WORK TO BE COMPLETED: Copy out the material below with every "checkbox" swapped for "check box" and nothing else changed.

PROVIDED RECORDS:

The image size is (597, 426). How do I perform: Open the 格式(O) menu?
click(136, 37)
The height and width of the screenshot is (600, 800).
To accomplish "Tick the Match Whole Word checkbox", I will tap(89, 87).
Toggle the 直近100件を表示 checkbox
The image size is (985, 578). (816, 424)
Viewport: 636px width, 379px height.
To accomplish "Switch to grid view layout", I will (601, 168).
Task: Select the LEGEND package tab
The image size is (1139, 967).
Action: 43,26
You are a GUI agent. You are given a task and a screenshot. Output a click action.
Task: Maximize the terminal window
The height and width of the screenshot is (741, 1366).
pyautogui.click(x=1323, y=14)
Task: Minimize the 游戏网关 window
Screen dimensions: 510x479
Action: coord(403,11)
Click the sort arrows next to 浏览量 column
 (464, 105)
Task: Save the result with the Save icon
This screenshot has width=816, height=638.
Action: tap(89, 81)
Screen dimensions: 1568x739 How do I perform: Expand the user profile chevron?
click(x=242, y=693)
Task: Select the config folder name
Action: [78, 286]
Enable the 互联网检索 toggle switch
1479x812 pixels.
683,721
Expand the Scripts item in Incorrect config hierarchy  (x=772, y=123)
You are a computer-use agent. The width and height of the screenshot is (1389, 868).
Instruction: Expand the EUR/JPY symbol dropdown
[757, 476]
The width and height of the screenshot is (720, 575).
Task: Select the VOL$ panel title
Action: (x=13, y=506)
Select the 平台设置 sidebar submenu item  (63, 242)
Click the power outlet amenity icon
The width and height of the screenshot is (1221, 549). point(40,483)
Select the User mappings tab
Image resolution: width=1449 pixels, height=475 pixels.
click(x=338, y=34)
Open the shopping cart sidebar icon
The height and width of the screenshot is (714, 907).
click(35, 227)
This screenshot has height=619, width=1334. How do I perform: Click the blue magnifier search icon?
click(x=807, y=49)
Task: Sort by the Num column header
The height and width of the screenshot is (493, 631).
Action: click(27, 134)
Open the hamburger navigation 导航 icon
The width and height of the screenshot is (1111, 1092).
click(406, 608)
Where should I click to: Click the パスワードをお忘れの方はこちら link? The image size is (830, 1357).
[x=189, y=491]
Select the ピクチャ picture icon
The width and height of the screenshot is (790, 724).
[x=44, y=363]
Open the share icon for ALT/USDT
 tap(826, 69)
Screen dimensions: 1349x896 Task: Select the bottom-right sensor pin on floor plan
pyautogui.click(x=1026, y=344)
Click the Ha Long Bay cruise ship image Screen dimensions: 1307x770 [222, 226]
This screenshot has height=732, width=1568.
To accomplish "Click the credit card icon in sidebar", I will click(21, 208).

FINISHED EXERCISE:
The image size is (597, 426). How do I perform: Open the 格式(O) menu?
click(136, 37)
The height and width of the screenshot is (600, 800).
To accomplish "Tick the Match Whole Word check box", I will tap(89, 87).
Toggle the 直近100件を表示 check box
The image size is (985, 578). (816, 424)
Viewport: 636px width, 379px height.
To accomplish "Switch to grid view layout", I will (601, 168).
Task: Select the LEGEND package tab
The image size is (1139, 967).
Action: 43,26
You are a GUI agent. You are given a task and a screenshot. Output a click action.
Task: Maximize the terminal window
The height and width of the screenshot is (741, 1366).
pyautogui.click(x=1323, y=14)
Task: Minimize the 游戏网关 window
Screen dimensions: 510x479
Action: coord(403,11)
Click the sort arrows next to 浏览量 column
 (464, 105)
Task: Save the result with the Save icon
This screenshot has width=816, height=638.
Action: tap(89, 81)
Screen dimensions: 1568x739 How do I perform: Expand the user profile chevron?
click(x=242, y=693)
Task: Select the config folder name
Action: [78, 286]
Enable the 互联网检索 toggle switch
1479x812 pixels.
683,721
Expand the Scripts item in Incorrect config hierarchy  (x=772, y=123)
You are a computer-use agent. The width and height of the screenshot is (1389, 868).
Instruction: Expand the EUR/JPY symbol dropdown
[757, 476]
The width and height of the screenshot is (720, 575).
Task: Select the VOL$ panel title
Action: (x=13, y=506)
Select the 平台设置 sidebar submenu item  (63, 242)
Click the power outlet amenity icon
The width and height of the screenshot is (1221, 549). point(40,483)
Select the User mappings tab
Image resolution: width=1449 pixels, height=475 pixels.
click(x=338, y=34)
Open the shopping cart sidebar icon
The height and width of the screenshot is (714, 907).
click(35, 227)
This screenshot has height=619, width=1334. How do I perform: Click the blue magnifier search icon?
click(x=807, y=49)
Task: Sort by the Num column header
The height and width of the screenshot is (493, 631).
Action: click(27, 134)
Open the hamburger navigation 导航 icon
The width and height of the screenshot is (1111, 1092).
click(406, 608)
Where should I click to: Click the パスワードをお忘れの方はこちら link? The image size is (830, 1357).
[x=189, y=491]
Select the ピクチャ picture icon
The width and height of the screenshot is (790, 724).
[x=44, y=363]
Open the share icon for ALT/USDT
 tap(826, 69)
Screen dimensions: 1349x896 Task: Select the bottom-right sensor pin on floor plan
pyautogui.click(x=1026, y=344)
Click the Ha Long Bay cruise ship image Screen dimensions: 1307x770 [222, 226]
This screenshot has height=732, width=1568.
To accomplish "Click the credit card icon in sidebar", I will click(21, 208).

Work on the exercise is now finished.